事件类型
| 事件 | 触发时机 |
|---|---|
invoice.paid | Invoice transitioned to paid after a successful CNY collection. |
invoice.refunded | Invoice was refunded (manual or sandbox auto-refund). |
payment_order.paid | A specific payment order succeeded — fires before invoice.paid. |
payment_order.failed | A payment order failed or expired. |
payout.completed | Settlement payout for the period was wired. |
subscription.activated | Merchant activated a paid subscription. |
subscription.cancelled | Merchant cancelled a subscription. |
请求格式
我们 POST 一条 JSON body 到你配置的 URL,带上 4 个 BuffMoney 头:
x-bm-event— 事件类型(见上表)x-bm-delivery— 本次投递的 ID(用于去重)x-bm-signature— HMAC-SHA256(body, endpointSecret)x-bm-timestamp— 发送时的 Unix 时间戳
POST /your-endpoint
content-type: application/json
x-bm-event: invoice.paid
x-bm-delivery: dlv_8f2a...
x-bm-signature: 5f3a09c84d9e...
x-bm-timestamp: 1779850000
{
"id": "dlv_8f2a...",
"event": "invoice.paid",
"createdAt": "2026-05-25T10:50:00Z",
"data": {
"invoiceId": "...",
"invoiceNumber": "INV-...",
"merchantId": "...",
"collectionCurrency": "CNY",
"collectionAmountMinor": "72",
"settlementCurrency": "USD",
"netSettlementMinor": "10",
"paidAt": "2026-05-25T10:50:00Z",
"channel": "wechat"
}
}签名校验
用你的 endpoint secret 对 raw request body 做 HMAC-SHA256,跟 x-bm-signature 头比对。
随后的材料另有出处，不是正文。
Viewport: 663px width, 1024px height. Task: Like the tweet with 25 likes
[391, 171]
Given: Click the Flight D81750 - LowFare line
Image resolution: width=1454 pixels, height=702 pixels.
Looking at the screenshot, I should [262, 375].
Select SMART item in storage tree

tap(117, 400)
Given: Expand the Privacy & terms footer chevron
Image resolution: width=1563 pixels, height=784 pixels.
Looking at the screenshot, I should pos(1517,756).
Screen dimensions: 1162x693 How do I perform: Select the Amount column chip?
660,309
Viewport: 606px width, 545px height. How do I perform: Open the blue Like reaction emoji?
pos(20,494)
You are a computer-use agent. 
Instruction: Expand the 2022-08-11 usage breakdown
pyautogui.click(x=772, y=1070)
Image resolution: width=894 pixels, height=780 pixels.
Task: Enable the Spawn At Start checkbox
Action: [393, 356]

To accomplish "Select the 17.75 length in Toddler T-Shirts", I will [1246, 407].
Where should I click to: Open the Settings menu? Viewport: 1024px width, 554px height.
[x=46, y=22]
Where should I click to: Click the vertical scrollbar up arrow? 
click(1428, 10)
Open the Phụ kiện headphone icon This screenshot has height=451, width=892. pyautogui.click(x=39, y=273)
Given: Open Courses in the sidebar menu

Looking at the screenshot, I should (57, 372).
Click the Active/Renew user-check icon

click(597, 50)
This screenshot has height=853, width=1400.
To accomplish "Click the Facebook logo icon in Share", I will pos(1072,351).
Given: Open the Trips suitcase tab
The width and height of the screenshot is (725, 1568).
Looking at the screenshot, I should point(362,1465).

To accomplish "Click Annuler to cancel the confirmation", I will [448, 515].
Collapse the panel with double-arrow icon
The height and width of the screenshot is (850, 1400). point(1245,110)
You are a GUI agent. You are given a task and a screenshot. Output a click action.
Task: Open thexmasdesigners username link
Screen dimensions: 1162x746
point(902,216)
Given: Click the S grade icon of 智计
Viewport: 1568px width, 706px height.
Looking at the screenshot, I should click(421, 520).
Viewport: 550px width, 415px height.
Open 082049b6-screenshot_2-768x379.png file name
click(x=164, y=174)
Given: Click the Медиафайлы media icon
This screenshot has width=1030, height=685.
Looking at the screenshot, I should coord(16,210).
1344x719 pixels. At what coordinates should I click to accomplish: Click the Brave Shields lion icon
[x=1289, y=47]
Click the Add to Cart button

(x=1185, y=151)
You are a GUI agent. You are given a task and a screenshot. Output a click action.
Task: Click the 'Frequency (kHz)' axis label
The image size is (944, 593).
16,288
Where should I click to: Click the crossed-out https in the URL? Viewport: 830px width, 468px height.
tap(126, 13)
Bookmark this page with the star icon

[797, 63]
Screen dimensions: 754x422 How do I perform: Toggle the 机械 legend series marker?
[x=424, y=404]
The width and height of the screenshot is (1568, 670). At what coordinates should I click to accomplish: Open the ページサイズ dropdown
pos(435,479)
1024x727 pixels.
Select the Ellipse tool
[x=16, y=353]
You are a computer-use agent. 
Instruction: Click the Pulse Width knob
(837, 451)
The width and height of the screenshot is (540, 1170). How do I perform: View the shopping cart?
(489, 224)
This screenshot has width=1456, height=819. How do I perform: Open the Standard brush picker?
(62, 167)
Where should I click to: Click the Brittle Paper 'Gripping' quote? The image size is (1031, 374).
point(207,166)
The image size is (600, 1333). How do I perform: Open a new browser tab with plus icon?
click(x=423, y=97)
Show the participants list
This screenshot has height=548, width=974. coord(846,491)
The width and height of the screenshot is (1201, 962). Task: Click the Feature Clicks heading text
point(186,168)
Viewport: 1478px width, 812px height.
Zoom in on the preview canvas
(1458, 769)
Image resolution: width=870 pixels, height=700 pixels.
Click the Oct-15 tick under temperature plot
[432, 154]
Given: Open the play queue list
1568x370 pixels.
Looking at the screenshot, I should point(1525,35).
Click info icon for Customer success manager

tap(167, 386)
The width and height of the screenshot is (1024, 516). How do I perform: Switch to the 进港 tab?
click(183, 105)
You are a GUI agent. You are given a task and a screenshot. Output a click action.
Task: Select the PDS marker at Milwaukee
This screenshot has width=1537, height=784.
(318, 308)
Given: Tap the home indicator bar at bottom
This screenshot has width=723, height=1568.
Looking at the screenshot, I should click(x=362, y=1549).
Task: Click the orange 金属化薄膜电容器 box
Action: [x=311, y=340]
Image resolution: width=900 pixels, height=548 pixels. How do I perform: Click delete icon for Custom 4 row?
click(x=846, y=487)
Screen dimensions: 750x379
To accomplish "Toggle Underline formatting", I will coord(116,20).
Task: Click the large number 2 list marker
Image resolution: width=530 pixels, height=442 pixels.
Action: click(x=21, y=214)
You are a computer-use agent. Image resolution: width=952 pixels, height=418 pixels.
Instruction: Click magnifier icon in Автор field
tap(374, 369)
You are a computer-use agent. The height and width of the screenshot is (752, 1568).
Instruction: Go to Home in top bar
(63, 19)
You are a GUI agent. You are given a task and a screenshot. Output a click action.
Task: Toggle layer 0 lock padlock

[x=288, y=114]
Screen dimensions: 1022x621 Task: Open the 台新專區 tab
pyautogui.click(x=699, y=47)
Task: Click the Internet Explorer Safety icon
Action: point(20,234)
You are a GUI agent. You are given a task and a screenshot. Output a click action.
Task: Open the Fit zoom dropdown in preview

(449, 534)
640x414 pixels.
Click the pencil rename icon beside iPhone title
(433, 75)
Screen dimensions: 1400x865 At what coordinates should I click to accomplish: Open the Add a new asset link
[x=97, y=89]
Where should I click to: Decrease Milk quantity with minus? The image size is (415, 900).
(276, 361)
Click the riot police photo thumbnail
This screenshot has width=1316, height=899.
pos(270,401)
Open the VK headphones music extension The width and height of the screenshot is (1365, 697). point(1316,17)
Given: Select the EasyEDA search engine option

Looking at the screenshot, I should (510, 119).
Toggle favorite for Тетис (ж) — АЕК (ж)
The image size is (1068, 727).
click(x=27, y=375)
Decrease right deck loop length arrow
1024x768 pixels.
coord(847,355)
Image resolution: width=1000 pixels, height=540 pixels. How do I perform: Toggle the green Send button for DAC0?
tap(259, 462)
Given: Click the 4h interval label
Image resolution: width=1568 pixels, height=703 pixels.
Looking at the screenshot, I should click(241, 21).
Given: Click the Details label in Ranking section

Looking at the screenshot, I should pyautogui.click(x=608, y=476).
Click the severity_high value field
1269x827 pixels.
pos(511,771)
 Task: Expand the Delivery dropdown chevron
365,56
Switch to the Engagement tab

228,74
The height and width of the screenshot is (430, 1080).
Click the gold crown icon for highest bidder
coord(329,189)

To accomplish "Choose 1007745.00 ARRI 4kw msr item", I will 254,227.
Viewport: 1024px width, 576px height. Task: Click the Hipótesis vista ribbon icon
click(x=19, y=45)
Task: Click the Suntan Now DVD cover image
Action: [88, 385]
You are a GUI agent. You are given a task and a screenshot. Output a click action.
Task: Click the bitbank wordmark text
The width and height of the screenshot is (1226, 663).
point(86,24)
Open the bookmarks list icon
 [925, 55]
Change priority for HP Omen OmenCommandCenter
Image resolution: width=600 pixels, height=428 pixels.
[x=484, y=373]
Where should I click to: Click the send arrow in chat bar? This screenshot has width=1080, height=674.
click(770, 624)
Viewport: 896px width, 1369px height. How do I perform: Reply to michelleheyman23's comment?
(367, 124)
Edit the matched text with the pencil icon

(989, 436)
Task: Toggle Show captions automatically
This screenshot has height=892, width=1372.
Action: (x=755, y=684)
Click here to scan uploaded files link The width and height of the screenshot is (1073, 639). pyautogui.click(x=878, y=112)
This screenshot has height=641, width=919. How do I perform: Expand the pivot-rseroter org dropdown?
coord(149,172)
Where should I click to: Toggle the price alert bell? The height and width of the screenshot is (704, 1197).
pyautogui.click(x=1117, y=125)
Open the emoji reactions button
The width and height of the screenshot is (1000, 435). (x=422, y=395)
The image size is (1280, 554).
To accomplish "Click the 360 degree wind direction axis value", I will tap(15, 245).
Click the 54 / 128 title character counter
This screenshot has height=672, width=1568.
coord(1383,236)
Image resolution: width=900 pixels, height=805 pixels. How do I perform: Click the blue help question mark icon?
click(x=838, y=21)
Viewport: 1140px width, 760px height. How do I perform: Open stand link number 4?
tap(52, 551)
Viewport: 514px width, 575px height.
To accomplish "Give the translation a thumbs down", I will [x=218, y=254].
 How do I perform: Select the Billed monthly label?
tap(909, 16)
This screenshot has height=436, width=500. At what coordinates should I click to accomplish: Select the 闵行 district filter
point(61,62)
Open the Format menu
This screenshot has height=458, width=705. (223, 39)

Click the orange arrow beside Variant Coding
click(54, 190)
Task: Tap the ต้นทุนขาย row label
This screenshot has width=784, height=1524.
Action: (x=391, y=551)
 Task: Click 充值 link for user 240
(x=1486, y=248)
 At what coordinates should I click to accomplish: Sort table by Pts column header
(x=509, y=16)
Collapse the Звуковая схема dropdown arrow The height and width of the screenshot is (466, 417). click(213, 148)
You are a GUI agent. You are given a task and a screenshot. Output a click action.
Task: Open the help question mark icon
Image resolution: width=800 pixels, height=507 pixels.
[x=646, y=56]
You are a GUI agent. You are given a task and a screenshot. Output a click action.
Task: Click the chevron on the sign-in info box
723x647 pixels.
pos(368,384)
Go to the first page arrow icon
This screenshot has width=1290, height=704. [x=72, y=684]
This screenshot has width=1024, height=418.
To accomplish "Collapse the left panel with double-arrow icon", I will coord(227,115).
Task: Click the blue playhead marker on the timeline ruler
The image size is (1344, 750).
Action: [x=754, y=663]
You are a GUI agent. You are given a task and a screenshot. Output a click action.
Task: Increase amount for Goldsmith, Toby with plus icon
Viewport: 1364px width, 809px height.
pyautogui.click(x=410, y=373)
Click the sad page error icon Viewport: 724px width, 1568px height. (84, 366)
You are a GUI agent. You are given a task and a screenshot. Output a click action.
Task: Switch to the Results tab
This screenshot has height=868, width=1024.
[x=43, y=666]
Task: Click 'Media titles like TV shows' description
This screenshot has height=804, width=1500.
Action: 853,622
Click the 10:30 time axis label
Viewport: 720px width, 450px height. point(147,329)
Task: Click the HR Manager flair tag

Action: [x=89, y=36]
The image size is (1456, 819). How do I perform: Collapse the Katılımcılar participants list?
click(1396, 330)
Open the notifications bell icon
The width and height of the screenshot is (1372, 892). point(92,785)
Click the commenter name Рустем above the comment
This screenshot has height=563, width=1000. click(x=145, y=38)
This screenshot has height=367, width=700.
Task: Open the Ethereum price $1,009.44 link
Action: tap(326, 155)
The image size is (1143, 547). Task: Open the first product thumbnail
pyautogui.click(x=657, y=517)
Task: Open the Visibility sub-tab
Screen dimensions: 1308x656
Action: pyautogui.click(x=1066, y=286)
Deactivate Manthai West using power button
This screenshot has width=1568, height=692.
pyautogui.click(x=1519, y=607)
constant-time 比对避免 timing attack。
// Node.js — verify x-bm-signature
import crypto from "crypto";
export function verifyBuffMoneyWebhook(
rawBody: string,
signatureHeader: string,
endpointSecret: string
): boolean {
const computed = crypto
.createHmac("sha256", endpointSecret)
.update(rawBody, "utf8")
.digest("hex");
// constant-time compare
return crypto.timingSafeEqual(
Buffer.from(signatureHeader, "hex"),
Buffer.from(computed, "hex")
);
}响应要求
你的 endpoint 必须 5 秒内返回 2xx。失败(4xx / 5xx / 超时)会触发重试。
重试策略
失败递送指数退避重试:1m, 5m, 15m, 1h, 6h, 24h, 72h(共 7 次)。每次重试携带相同的 x-bm-delivery 头,用它去重。72 小时后投递放弃,事件标记 dead,可在后台手动重发。
幂等性
你的 handler 必须能处理重复递送。最简单的方式:在你侧建一个 deliveries 表,存 x-bm-delivery,处理前先查是否已存在。